- **What is expected**: Below are some records. Print exactly the lines between the one holding "SEARCH (900, 40)" and the one holding "800-750-4766 (1069, 31)", inclusive, and nothing else.

Saved data entries
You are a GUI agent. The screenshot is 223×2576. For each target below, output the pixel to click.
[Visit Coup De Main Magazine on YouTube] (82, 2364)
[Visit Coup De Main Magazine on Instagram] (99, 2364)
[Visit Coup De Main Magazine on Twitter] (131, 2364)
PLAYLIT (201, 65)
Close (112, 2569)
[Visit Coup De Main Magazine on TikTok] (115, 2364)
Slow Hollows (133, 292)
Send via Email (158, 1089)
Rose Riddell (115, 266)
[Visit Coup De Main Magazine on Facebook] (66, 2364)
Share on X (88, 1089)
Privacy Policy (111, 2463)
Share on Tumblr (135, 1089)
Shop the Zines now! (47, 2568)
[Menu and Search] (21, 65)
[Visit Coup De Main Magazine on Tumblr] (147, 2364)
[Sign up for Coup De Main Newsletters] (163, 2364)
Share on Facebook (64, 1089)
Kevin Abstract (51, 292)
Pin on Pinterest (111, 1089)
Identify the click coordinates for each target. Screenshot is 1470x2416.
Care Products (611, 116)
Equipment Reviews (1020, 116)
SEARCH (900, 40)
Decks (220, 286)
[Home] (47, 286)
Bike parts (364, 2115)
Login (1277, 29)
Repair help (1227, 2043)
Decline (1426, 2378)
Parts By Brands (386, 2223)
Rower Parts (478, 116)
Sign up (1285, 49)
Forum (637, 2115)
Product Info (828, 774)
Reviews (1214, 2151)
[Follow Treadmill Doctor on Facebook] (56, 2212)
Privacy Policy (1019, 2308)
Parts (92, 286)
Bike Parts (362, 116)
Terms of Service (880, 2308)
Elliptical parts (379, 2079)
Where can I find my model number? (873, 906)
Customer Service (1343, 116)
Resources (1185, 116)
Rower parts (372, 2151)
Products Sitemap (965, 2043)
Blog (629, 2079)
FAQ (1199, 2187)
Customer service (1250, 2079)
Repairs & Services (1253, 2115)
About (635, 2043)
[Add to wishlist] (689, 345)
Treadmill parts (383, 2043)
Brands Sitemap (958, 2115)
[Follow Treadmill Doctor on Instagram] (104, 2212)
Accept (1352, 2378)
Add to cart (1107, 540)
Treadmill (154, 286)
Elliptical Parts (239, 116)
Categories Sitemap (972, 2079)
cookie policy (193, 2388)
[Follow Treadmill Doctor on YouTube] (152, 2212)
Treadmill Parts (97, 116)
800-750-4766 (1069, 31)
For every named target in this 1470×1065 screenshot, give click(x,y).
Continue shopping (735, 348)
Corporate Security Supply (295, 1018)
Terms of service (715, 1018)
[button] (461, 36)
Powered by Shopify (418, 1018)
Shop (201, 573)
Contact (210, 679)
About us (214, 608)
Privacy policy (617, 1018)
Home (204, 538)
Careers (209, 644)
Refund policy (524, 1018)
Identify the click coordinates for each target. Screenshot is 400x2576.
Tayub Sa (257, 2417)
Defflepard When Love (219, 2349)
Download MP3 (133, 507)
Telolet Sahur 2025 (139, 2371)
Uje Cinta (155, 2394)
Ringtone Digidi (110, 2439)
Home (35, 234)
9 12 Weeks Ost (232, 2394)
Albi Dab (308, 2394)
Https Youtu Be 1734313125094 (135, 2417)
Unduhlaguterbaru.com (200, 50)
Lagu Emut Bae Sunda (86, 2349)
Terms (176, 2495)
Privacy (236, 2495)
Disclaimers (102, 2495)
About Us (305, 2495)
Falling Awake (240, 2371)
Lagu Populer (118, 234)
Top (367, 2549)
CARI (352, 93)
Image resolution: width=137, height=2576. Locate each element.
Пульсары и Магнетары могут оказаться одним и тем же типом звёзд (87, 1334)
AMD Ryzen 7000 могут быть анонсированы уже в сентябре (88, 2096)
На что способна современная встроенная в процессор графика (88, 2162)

- **Task result**:
SEARCH (900, 40)
Decks (220, 286)
[Home] (47, 286)
Bike parts (364, 2115)
Login (1277, 29)
Repair help (1227, 2043)
Decline (1426, 2378)
Parts By Brands (386, 2223)
Rower Parts (478, 116)
Sign up (1285, 49)
Forum (637, 2115)
Product Info (828, 774)
Reviews (1214, 2151)
[Follow Treadmill Doctor on Facebook] (56, 2212)
Privacy Policy (1019, 2308)
Parts (92, 286)
Bike Parts (362, 116)
Terms of Service (880, 2308)
Elliptical parts (379, 2079)
Where can I find my model number? (873, 906)
Customer Service (1343, 116)
Resources (1185, 116)
Rower parts (372, 2151)
Products Sitemap (965, 2043)
Blog (629, 2079)
FAQ (1199, 2187)
Customer service (1250, 2079)
Repairs & Services (1253, 2115)
About (635, 2043)
[Add to wishlist] (689, 345)
Treadmill parts (383, 2043)
Brands Sitemap (958, 2115)
[Follow Treadmill Doctor on Instagram] (104, 2212)
Accept (1352, 2378)
Add to cart (1107, 540)
Treadmill (154, 286)
Elliptical Parts (239, 116)
Categories Sitemap (972, 2079)
cookie policy (193, 2388)
[Follow Treadmill Doctor on YouTube] (152, 2212)
Treadmill Parts (97, 116)
800-750-4766 (1069, 31)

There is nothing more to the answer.